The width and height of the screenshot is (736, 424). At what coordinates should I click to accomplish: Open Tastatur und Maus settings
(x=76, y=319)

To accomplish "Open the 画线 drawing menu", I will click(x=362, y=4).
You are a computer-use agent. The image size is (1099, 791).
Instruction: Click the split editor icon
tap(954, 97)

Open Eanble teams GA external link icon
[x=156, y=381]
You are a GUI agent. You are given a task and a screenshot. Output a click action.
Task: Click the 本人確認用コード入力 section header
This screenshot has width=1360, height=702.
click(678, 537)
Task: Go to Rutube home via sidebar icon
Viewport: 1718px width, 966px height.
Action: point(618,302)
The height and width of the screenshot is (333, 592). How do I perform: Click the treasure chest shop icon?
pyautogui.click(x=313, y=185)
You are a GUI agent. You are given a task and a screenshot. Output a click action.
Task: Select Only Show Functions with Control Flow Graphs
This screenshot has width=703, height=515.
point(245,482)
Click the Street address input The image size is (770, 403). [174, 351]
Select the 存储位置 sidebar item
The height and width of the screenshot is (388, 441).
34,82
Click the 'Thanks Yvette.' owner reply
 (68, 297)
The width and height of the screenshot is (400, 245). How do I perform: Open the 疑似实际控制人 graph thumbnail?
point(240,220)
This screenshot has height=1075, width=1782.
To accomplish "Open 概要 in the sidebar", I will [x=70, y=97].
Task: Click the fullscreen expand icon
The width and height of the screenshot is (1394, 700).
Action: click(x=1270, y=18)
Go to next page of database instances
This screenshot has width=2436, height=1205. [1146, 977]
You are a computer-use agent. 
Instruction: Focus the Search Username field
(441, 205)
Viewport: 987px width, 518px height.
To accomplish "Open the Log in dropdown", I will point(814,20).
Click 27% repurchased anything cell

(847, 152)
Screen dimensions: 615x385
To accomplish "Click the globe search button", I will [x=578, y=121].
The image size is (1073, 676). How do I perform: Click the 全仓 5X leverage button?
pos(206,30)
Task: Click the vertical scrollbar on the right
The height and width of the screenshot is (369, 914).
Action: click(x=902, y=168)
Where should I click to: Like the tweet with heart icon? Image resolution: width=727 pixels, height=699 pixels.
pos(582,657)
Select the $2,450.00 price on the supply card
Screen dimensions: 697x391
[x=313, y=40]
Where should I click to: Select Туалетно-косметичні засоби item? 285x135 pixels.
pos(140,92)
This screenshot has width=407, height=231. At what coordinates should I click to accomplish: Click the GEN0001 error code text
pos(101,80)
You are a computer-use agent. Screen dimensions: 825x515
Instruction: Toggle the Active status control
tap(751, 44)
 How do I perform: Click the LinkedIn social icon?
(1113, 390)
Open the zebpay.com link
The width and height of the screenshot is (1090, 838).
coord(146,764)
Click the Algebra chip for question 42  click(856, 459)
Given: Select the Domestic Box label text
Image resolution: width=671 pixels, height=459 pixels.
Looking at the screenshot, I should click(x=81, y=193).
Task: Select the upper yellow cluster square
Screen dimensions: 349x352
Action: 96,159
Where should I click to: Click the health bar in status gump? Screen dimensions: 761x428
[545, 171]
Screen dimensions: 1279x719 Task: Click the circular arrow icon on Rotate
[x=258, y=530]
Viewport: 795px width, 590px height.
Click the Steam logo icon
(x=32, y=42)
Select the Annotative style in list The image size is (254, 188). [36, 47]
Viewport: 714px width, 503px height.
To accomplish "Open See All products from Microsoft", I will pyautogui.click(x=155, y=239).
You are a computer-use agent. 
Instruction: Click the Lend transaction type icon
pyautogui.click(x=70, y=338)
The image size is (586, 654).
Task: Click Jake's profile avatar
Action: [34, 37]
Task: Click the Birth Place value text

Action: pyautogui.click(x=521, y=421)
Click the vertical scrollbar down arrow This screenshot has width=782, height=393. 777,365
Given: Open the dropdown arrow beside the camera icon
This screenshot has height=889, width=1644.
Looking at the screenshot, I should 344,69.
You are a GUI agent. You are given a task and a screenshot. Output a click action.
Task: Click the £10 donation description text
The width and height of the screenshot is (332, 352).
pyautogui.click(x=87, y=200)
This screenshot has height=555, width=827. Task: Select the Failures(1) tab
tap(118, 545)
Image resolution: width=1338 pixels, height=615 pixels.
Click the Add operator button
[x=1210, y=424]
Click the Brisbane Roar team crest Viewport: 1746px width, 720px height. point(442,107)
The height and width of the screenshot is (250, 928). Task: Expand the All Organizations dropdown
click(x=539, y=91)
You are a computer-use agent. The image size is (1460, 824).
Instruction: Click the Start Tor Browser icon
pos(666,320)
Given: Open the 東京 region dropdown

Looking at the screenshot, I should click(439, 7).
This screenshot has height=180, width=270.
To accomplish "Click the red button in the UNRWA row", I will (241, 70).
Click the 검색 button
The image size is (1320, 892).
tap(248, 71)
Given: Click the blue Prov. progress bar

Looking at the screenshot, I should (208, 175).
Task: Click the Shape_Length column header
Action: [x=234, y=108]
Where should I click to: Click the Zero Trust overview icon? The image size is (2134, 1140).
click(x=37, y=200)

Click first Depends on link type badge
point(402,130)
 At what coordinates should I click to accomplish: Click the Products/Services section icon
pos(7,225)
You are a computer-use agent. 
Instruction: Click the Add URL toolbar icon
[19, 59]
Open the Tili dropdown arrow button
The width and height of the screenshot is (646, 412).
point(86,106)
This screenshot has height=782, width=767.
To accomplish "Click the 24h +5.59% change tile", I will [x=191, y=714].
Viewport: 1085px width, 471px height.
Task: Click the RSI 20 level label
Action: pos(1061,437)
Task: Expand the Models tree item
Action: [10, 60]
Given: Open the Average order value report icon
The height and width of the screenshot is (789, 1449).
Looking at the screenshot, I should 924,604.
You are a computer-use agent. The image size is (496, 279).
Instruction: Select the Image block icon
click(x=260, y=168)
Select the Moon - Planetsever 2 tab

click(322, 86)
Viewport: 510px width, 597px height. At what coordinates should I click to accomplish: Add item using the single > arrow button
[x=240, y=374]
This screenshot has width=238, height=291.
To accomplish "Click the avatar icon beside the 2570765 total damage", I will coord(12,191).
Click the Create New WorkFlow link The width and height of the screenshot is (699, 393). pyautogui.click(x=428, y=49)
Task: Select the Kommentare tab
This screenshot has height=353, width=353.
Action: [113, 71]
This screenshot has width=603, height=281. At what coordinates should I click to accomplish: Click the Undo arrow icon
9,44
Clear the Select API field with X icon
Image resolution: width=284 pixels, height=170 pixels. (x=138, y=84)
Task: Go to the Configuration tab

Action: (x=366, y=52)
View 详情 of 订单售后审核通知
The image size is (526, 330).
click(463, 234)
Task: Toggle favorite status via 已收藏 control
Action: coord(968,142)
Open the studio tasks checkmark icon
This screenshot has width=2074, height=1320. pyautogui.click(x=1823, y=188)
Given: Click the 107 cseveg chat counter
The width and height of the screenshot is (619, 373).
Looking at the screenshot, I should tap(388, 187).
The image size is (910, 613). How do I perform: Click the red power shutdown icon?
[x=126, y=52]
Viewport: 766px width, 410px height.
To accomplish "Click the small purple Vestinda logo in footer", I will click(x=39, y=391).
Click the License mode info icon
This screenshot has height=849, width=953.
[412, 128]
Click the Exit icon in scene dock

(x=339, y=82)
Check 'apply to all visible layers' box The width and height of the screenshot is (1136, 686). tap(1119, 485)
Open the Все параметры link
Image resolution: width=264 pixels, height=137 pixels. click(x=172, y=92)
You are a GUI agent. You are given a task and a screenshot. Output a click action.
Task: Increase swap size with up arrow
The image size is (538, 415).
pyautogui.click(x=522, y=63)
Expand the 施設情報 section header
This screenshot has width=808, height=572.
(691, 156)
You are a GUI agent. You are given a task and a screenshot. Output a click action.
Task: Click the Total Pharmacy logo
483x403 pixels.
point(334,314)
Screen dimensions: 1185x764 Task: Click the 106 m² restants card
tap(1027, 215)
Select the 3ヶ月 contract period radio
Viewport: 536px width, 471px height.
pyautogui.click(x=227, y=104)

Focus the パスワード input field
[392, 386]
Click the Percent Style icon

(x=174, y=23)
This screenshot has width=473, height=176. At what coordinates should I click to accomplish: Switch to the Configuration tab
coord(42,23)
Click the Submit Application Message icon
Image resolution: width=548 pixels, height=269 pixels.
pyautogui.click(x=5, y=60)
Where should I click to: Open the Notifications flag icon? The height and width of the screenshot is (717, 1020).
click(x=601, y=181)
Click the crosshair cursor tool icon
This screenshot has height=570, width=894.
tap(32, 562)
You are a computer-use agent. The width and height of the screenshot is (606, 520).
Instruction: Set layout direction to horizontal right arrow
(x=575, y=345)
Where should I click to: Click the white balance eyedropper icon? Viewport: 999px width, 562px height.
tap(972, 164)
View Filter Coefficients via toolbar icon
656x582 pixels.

* * * * *

▶ EXERCISE BRIEF
Render the stretch of rows from the one containing "This screenshot has height=1075, width=1782." through the one containing "I will point(814,20)." as a Markdown table with the columns "No." and "Text", skipping any blank lines.

▶ EXERCISE RESPONSE
| No. | Text |
|---|---|
| 1 | This screenshot has height=1075, width=1782. |
| 2 | To accomplish "Open 概要 in the sidebar", I will [x=70, y=97]. |
| 3 | Task: Click the fullscreen expand icon |
| 4 | The width and height of the screenshot is (1394, 700). |
| 5 | Action: click(x=1270, y=18) |
| 6 | Go to next page of database instances |
| 7 | This screenshot has width=2436, height=1205. [1146, 977] |
| 8 | You are a computer-use agent.  |
| 9 | Instruction: Focus the Search Username field |
| 10 | (441, 205) |
| 11 | Viewport: 987px width, 518px height. |
| 12 | To accomplish "Open the Log in dropdown", I will point(814,20). |